On the road, the van is well behaved on both freeways and minor country roads. I even found a few quiet bush tracks – not so much to test out the van’s ability but rather to see the difference made by the improved ground clearance. And for what I imagine this van will be used for, it passed that test.


The Altea 552PK offers no surprises in the construction department and is a classic example of a European build. The walls and roof are a sandwich panel construction with a plywood interior and a fibreglass exterior, while the front and rear is moulded ABS (Acrylonitrile Butadiene Styrene) which has the essential properties of impact resistance and toughness.


Like everything else, the floor is a sandwich panel with a combination of XPS styrofoam and EPS styropor. The Europeans think about effective insulation for a cold climate and that, of course, has the benefit of working equally well for a hot one.


Up front, the main bed measures 2.0x1.4m (6ft 7in x 4ft 7in) and while it misses out on a bit of width with the chamfered corner, it will certainly accommodate taller people without difficulty, which isn’t always the case with caravan beds. Both bed occupants have reading lights and although there aren’t any bedside cabinets, there’s a full length shelf under the window and overhead lockers all-round.

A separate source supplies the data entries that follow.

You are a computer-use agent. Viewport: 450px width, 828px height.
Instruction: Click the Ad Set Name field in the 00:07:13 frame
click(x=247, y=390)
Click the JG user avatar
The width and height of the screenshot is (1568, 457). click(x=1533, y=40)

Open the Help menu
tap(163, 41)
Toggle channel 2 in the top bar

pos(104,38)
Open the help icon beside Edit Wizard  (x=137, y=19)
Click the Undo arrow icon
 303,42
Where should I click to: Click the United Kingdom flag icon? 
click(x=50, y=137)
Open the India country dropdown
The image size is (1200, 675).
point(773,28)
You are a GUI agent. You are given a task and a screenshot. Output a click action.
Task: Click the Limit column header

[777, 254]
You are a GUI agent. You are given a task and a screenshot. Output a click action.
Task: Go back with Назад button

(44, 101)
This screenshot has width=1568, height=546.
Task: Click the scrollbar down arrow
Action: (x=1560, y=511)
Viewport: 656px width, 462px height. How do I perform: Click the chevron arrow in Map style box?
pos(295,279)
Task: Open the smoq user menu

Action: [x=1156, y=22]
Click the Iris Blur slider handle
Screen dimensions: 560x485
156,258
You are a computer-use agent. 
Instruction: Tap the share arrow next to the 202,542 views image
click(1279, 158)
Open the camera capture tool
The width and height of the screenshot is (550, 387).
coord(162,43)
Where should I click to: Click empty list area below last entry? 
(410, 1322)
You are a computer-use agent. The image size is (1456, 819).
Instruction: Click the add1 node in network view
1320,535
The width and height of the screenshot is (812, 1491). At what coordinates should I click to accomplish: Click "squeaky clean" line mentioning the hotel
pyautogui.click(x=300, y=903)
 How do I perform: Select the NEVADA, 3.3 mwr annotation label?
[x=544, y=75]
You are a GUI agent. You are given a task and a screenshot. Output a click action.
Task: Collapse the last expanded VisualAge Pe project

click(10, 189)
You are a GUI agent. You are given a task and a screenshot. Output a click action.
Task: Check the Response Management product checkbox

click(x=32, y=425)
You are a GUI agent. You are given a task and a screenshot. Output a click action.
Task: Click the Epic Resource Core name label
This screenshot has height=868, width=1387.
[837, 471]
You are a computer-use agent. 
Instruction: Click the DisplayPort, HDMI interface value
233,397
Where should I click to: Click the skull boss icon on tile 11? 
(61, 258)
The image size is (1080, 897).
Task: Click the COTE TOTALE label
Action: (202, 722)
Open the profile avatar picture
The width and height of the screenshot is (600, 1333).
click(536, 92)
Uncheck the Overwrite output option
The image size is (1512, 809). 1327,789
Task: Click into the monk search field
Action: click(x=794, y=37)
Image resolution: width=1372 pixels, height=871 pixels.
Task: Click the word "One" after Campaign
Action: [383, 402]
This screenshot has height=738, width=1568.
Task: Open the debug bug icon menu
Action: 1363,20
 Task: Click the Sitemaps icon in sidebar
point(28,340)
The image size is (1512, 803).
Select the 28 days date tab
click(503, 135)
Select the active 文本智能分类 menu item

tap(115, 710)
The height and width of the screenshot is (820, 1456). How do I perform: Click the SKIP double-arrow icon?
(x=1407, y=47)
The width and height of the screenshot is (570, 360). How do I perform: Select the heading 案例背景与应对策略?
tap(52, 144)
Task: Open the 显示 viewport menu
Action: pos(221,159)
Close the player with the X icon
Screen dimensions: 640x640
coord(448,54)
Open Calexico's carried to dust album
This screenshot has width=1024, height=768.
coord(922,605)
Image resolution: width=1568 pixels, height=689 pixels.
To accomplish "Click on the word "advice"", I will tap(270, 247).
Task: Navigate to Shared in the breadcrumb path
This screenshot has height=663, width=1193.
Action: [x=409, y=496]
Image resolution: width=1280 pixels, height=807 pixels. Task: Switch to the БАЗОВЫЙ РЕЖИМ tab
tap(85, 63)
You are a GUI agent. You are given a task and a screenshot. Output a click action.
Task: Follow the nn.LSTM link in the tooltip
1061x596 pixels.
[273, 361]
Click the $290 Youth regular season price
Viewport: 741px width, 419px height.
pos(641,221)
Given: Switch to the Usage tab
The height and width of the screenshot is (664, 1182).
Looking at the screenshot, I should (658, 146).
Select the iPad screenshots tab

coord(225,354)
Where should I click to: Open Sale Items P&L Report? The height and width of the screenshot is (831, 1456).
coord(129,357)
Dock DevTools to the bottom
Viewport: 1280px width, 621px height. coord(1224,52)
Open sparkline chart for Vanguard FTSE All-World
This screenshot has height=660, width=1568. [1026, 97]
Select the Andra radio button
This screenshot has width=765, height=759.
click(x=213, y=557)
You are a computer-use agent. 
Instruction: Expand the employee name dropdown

Beside the entry door at the foot of the bed is a small flatscreen TV, which swivels around and can be seen from either the bed or the dinette.


Four people can sit at the dinette without too much trouble and while the seat cushions and backs are comfortable, they are a bit on the square side! This is, in part, due to the fact that the dinette can be made up into a 2.03x0.97m (6ft 8in x 3ft 2in) bed. Along with the front fixed bed and the two bunks, this brings the bed count up to five – or six at a pinch – a surprising amount of sleeping accommodation for a van of this size.


While on the subject of berths, the final two are in the rear of this Adria. Measuring 1.96x0.76m (6ft 5in x 2ft 6in), they offer the expected comforts in a van like this – a wall-mounted reading light and a good-sized window each.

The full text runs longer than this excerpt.